A little over a year ago, while biologist Ki Gokura He was in Woods Hole, Massachusetts, and routinely walked to the water, searching for comb jellies.
“They look like jellyfish, but they’re completely different,” he says. It is a silver dollar-sized blob with tiny hairs rippling along the edges of its mostly transparent body. Gokura says it’s possible that the first nervous system to ever evolve on Earth existed inside an ancient comb jelly, a distant ancestor of the creatures he was scooping up from the water.
He likens the search to an exciting kind of treasure hunt. “You certainly can’t miss it,” he says, but his trick is to look for sunlight reflecting off their bodies.
Gokura took the comb gel he found to the laboratory at Woods Hole and placed it in a tank. One day, he went to check on them and a particular comb gel caught his eye – which led to a paper just being published in the journal Current biology.
“I was surprised that there was a strange shape there,” he recalls. He was fatter. It had two heads, two mouths, and two anuses. “Oh, I think these two fit together,” Gokura thought to himself.
He took off at a sprint, carrying a fat jelly in a cup, to show his lab mates. “I was like, ‘What?’ “This is strange,” says the neurobiologist. Mariana Rodriguez Santiago From Colorado State University. “So I went to see him and said, ‘Oh, he’s into it. “Oh, and it moves together.”
This was a striking observation. If this being had once been two individuals, it now behaved as one.
The next thing Rodriguez Santiago did was poke him. “I mostly poked it to see if it would fail,” she says. “But instead, the muscles contracted at the same time.” This suggests that it had a common nervous system.
The researchers tried to find out if this small, translucent fatty substance was an anomaly or if they could recreate it. “So we did some experimental Frankenstein experiments,” Rodriguez-Santiago says.

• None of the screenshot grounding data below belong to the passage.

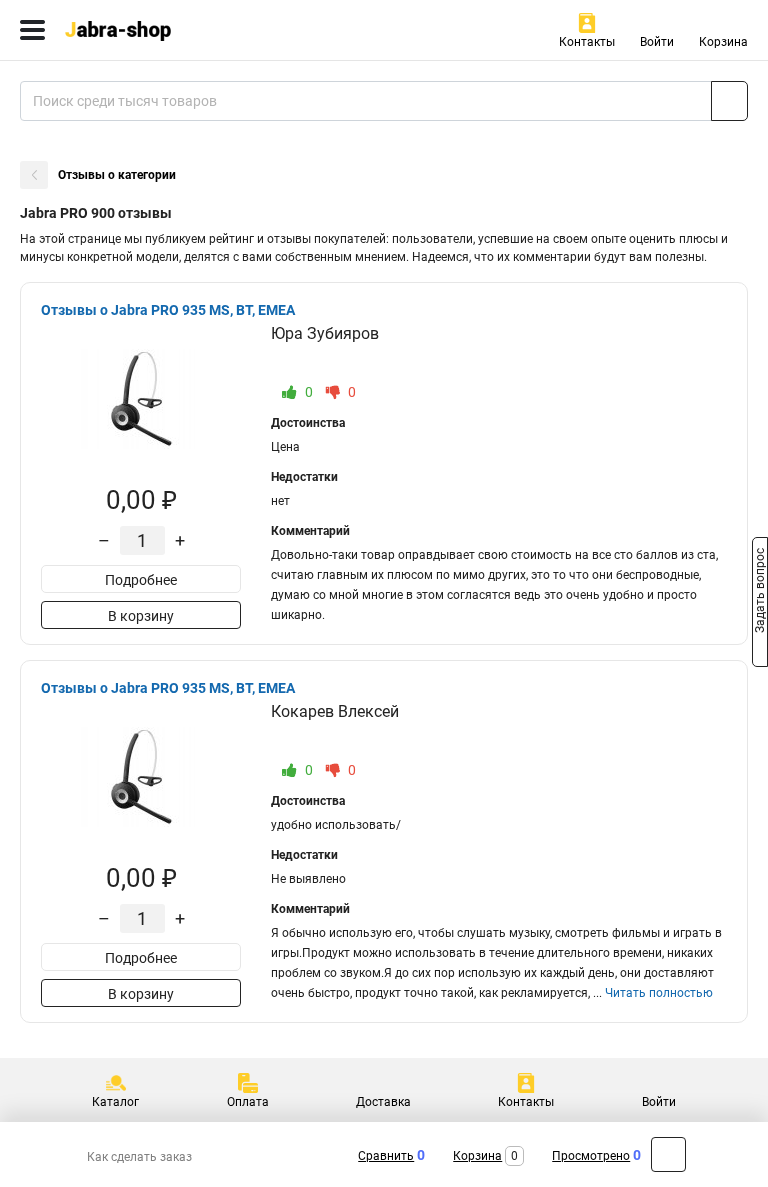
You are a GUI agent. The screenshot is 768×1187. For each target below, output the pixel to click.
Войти (657, 42)
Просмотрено (591, 1156)
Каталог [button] (115, 1102)
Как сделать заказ (139, 1157)
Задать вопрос (760, 592)
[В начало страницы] (668, 1154)
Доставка (383, 1102)
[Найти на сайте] (729, 101)
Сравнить (386, 1156)
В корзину (141, 616)
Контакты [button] (587, 42)
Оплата (248, 1102)
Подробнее (141, 580)
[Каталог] (32, 30)
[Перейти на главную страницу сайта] (150, 30)
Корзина (723, 42)
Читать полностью (659, 993)
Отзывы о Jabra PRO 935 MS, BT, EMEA (168, 310)
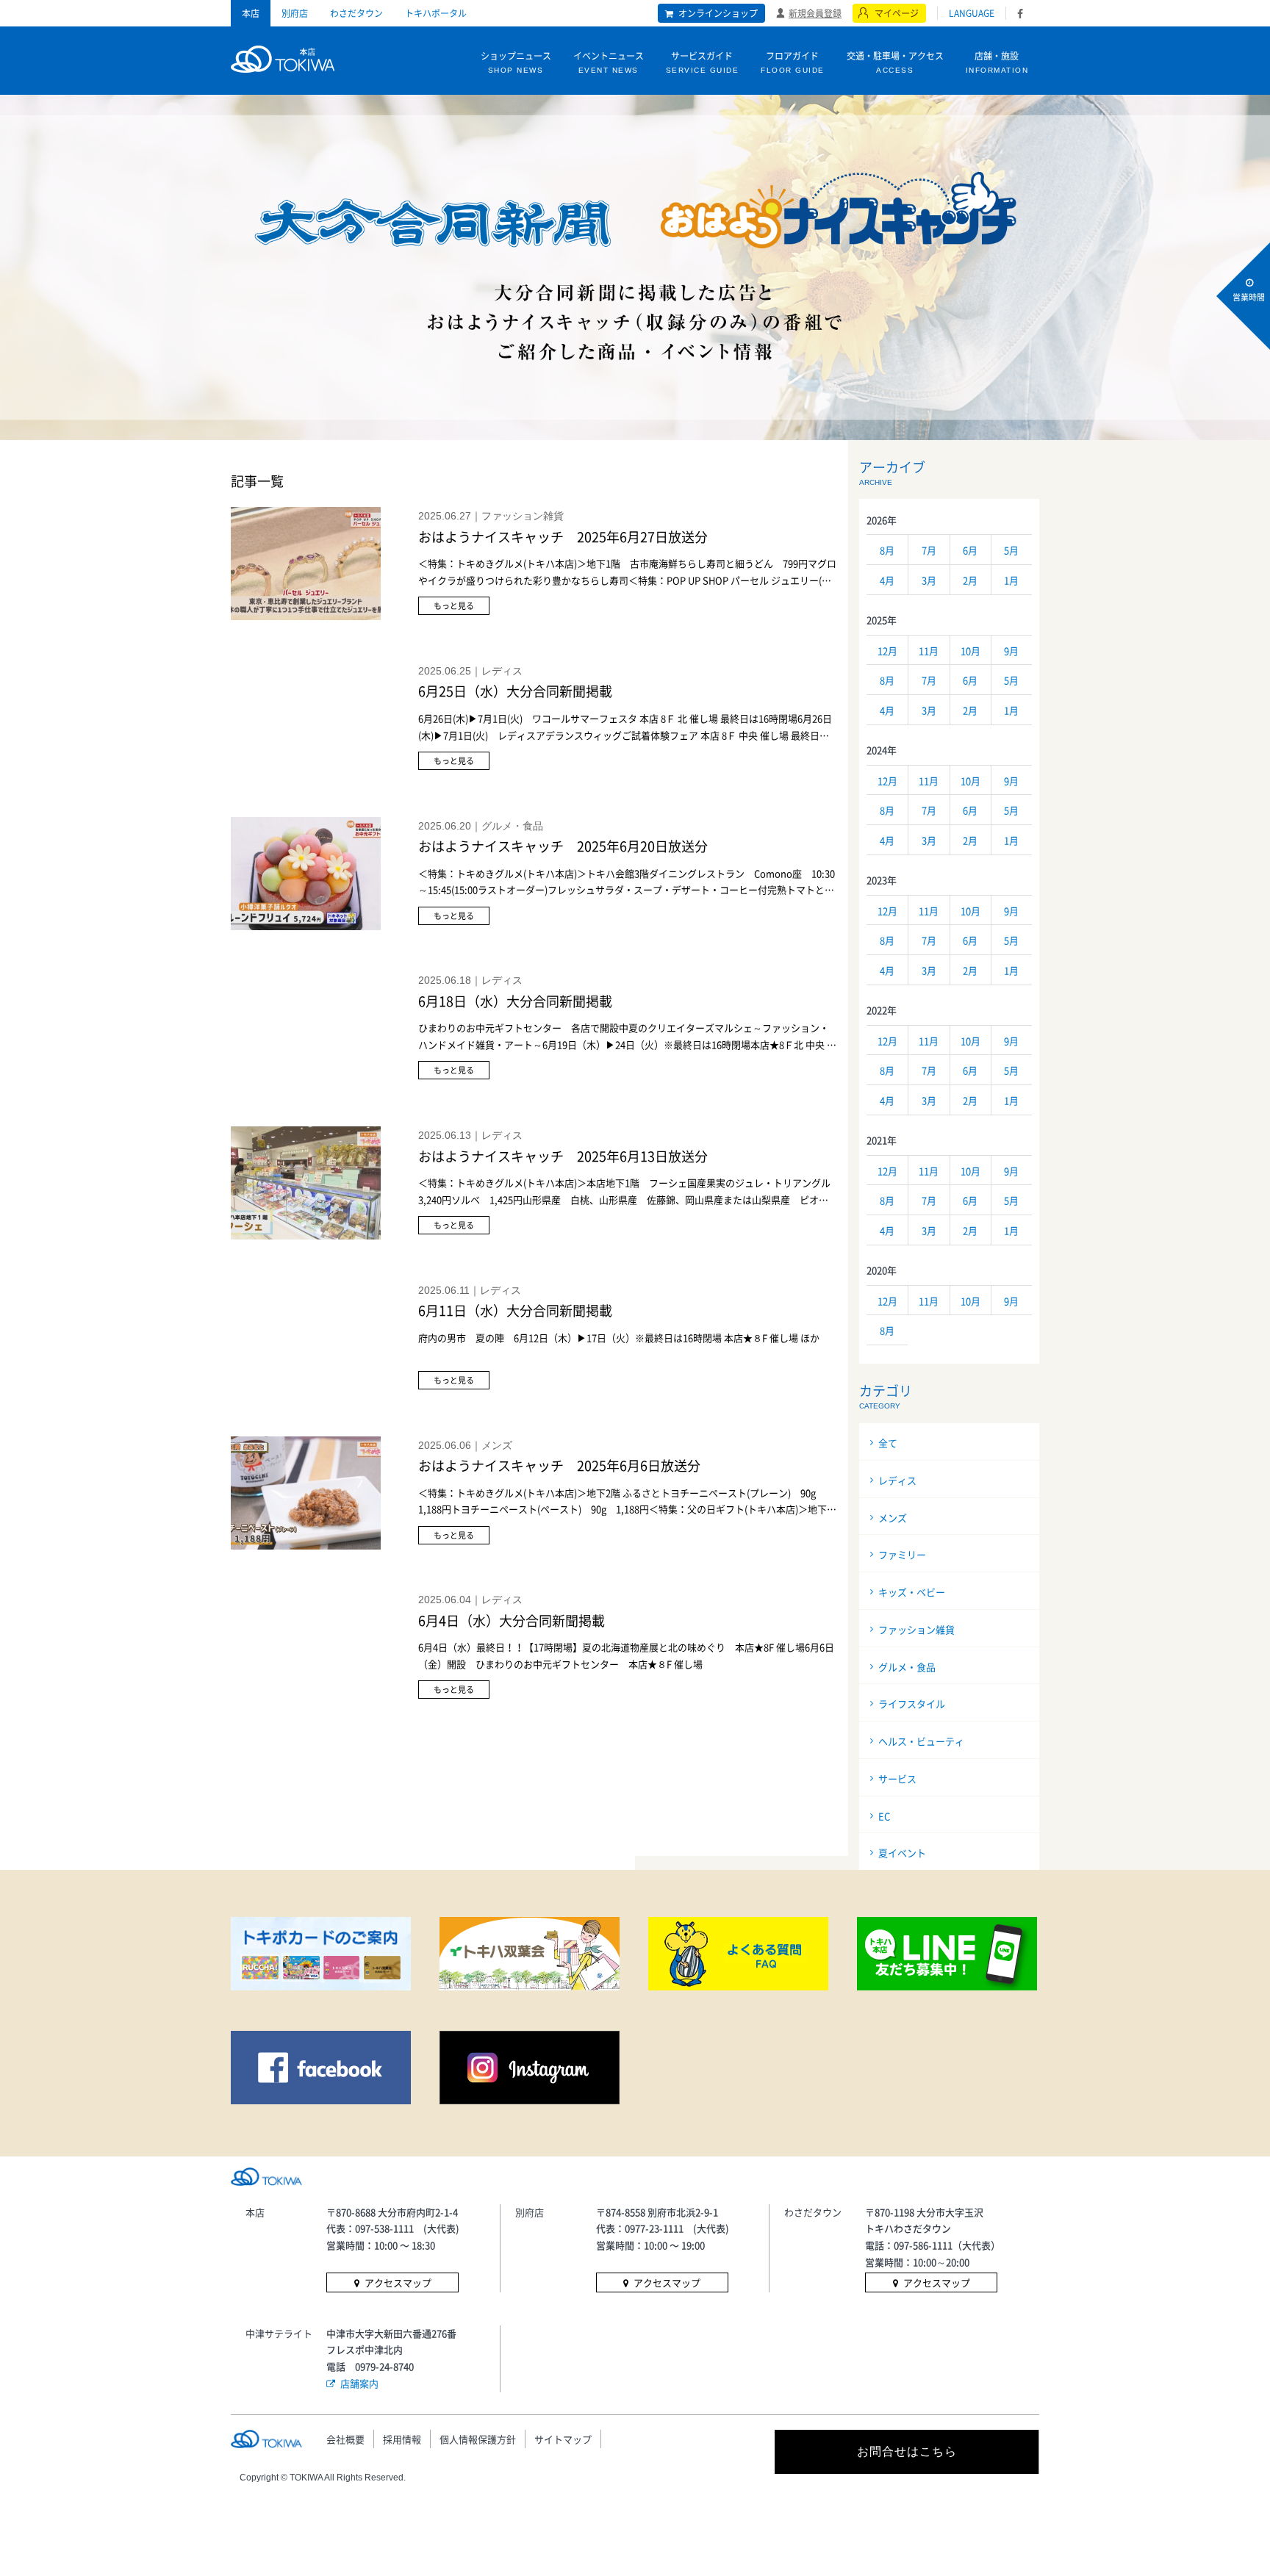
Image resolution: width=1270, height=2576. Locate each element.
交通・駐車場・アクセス (895, 61)
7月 (929, 550)
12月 (887, 651)
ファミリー (902, 1554)
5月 (1011, 550)
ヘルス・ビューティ (921, 1741)
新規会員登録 (815, 12)
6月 (970, 550)
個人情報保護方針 (478, 2439)
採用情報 (402, 2439)
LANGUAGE (971, 13)
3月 (929, 580)
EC (884, 1816)
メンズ (892, 1518)
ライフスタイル (911, 1703)
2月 (970, 580)
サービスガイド (702, 61)
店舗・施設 (997, 61)
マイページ (897, 13)
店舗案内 (359, 2383)
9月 (1011, 651)
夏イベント (902, 1853)
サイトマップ (563, 2439)
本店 (250, 13)
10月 (970, 651)
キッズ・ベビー (911, 1592)
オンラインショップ (718, 13)
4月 (887, 580)
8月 (887, 550)
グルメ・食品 (907, 1667)
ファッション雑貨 (916, 1629)
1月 (1011, 580)
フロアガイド (793, 61)
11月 (929, 651)
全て (887, 1443)
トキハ (282, 57)
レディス (897, 1480)
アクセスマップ (398, 2282)
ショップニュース (516, 61)
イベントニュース (608, 61)
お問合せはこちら (907, 2451)
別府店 (294, 13)
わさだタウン (356, 13)
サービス (897, 1778)
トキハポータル (436, 13)
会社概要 (345, 2439)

They cut the comb jelly into strips in different places, and when they cut them along their edges and placed them close together, in the space of an hour or two, they merged them nine times out of ten.
In addition, the team fed brine shrimp a fluorescent dye so they could track food particles. “One of the comb jellies ate it and passed through their intestines, while the second one excreted it,” Rodriguez-Santiago says.
“I thought this paper was really interesting to read,” he says. Allison Edgaran integrative biologist at the New Jersey Institute of Technology who was not involved in the research. Comb jellies have been observed before, but this is the first time scientists have documented the behavior of the individuals as a single individual, she says.
Edgar is excited about what this discovery could mean for humans. “If comb jellies have this amazing mechanism of regeneration and healing, it means you can have an organ transplant without any consequences, and you will recover from it very quickly,” she says.
She says that given how quickly the metatarsal jelly’s two nervous systems become one, it could teach humans how to allow someone to regain full control of an implanted limb, for example. But she admits that this kind of progress is still a long way off.
In other words, comb gel may be transparent, but it holds secrets that remain largely opaque.